Cherish laughingly admits that she only ever downloaded an app or used new technology at Jaime’s suggestion. But living in different states, with busy lives and diverging schedules, made it challenging to stay in touch.
Taken in by Jaime’s enthusiasm, Cherish started to love the Polos they shared as they went about their daily routines.
“Sometimes we’d do nothing but laugh back and forth,” Cherish says. “She’d say something funny, and I’d tap Record as I cracked up in response. It was absolutely wonderful.”
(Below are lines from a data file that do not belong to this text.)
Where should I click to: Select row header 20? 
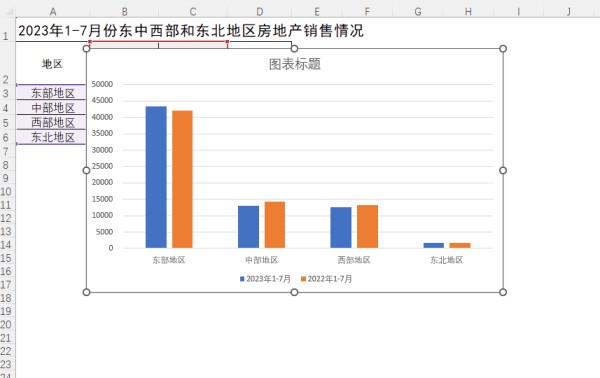6,325
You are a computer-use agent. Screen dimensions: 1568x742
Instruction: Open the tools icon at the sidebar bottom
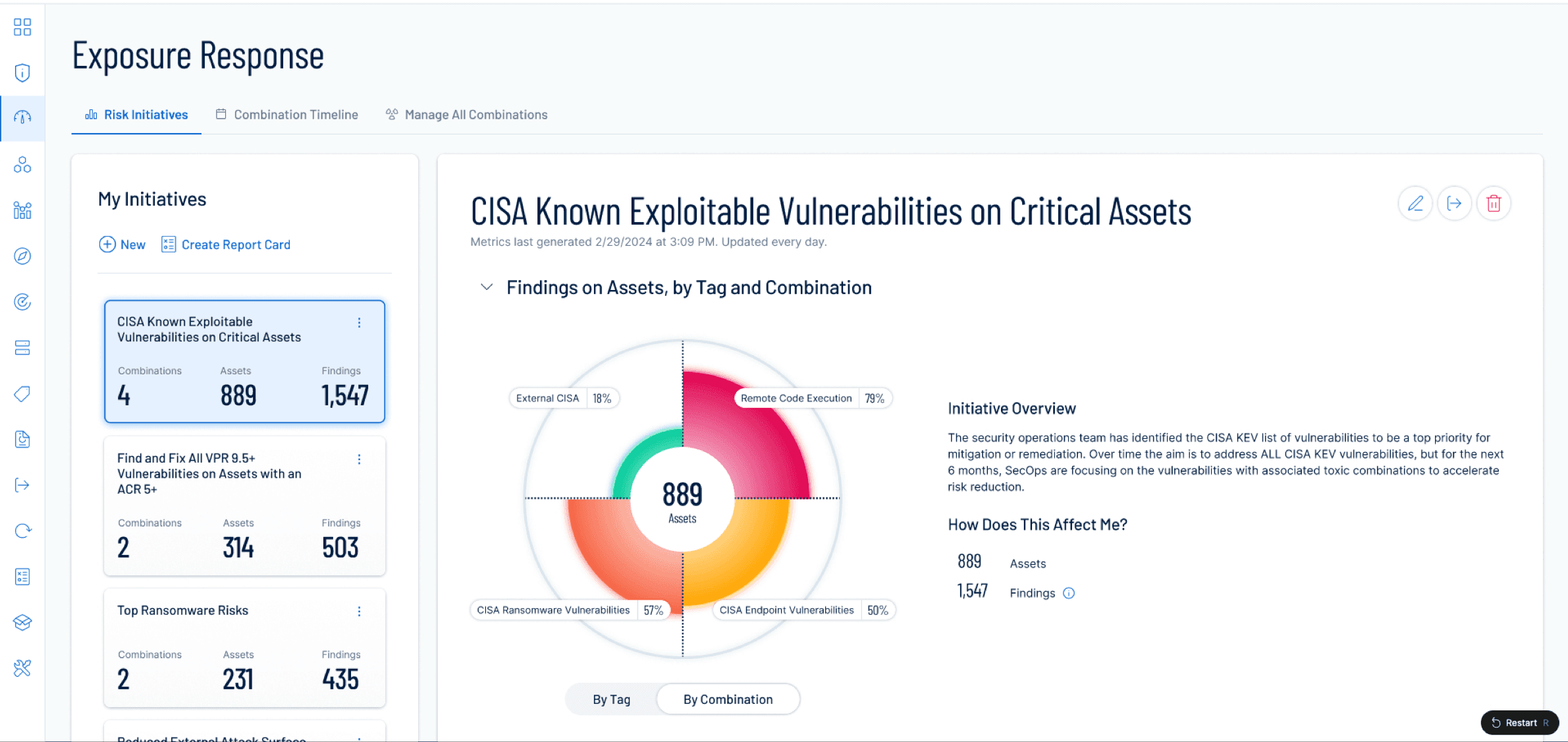(x=22, y=668)
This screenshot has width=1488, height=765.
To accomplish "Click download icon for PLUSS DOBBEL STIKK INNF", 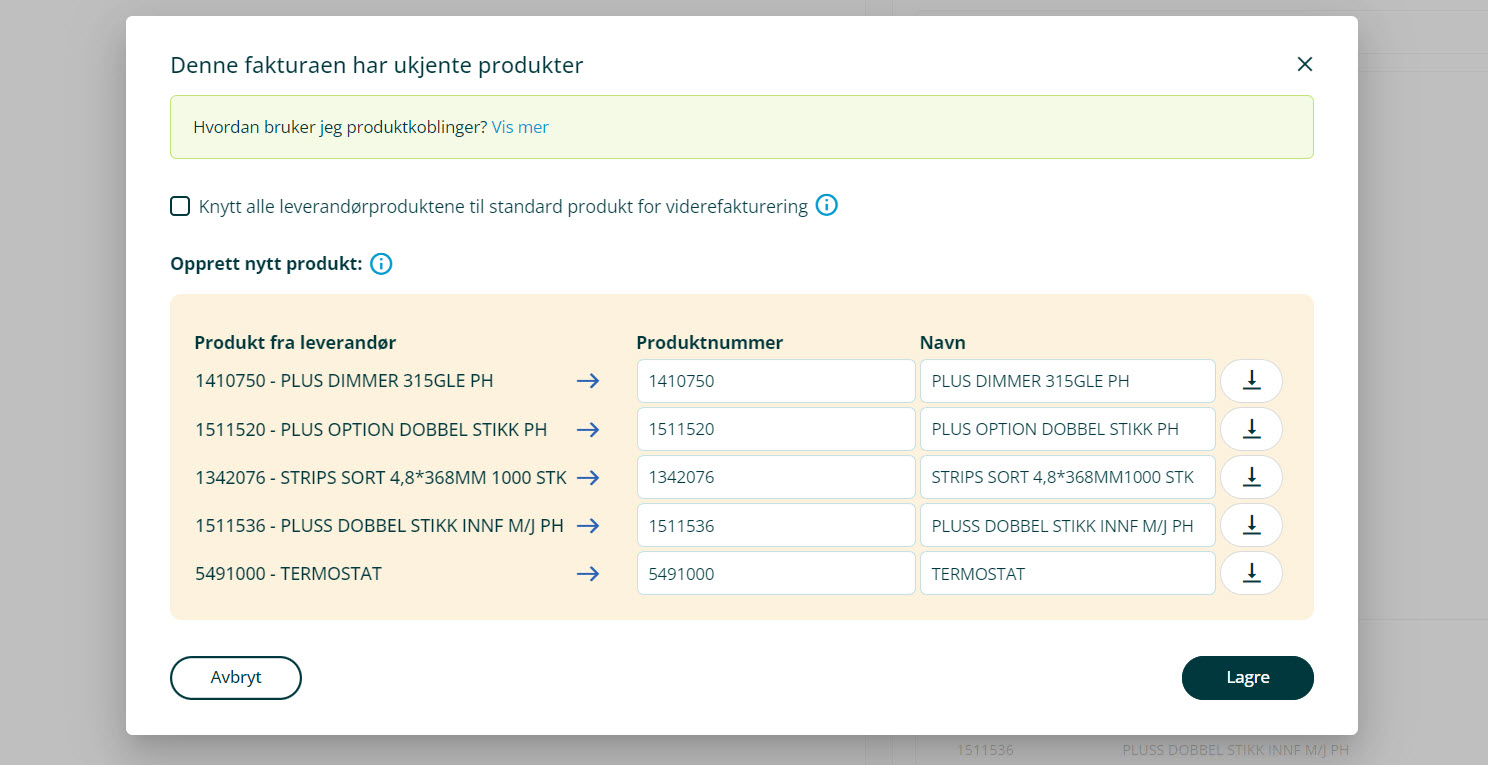I will click(x=1251, y=525).
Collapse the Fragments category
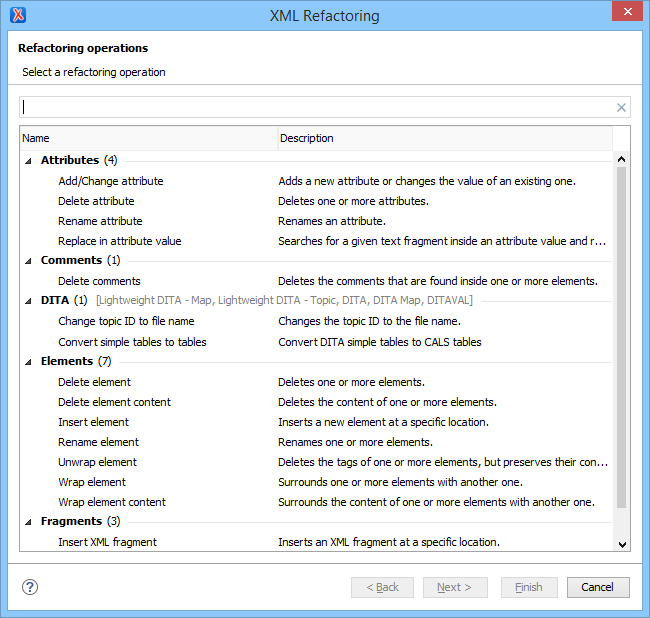Screen dimensions: 650x618 (x=29, y=521)
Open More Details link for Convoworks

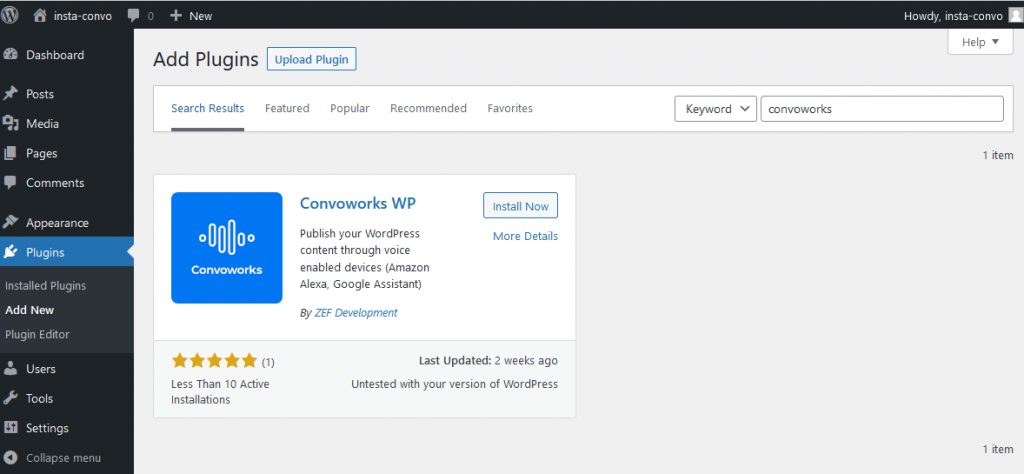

Even though Cherish finds it bittersweet to watch those Polos, she, Mandi, and Lisa share a deep gratitude for the saved conversations. They provide a dynamic and enduring reminder of Jaime’s warmth and vitality.
The good in everything
In considering all of Jaime’s lasting gifts, Lisa keeps coming back to Jaime’s ability to turn every negative experience into an opportunity. Getting stuck in traffic meant more uninterrupted time with family. A long grocery line gave her the chance to make a new friend.
“That attitude even extended to cancer, which she viewed as one of her greatest blessings. Because cancer changed how she thought about the simplest things,” Lisa says. “Every day she gave thanks for being able to wake up, feel well enough to walk her kids to school, and be their mom.”
“Jaime also loved the rain,” Mandi adds. “Last winter in California, we had so much rain, and I remember I’d gotten pretty weary of it. One day when we were Poloing back and forth, I said, Jaime – are you even just a little bit sick of it, too?”
“And she told me no. She said, Every day, I’m grateful. Every day, I thank God for giving us rain.”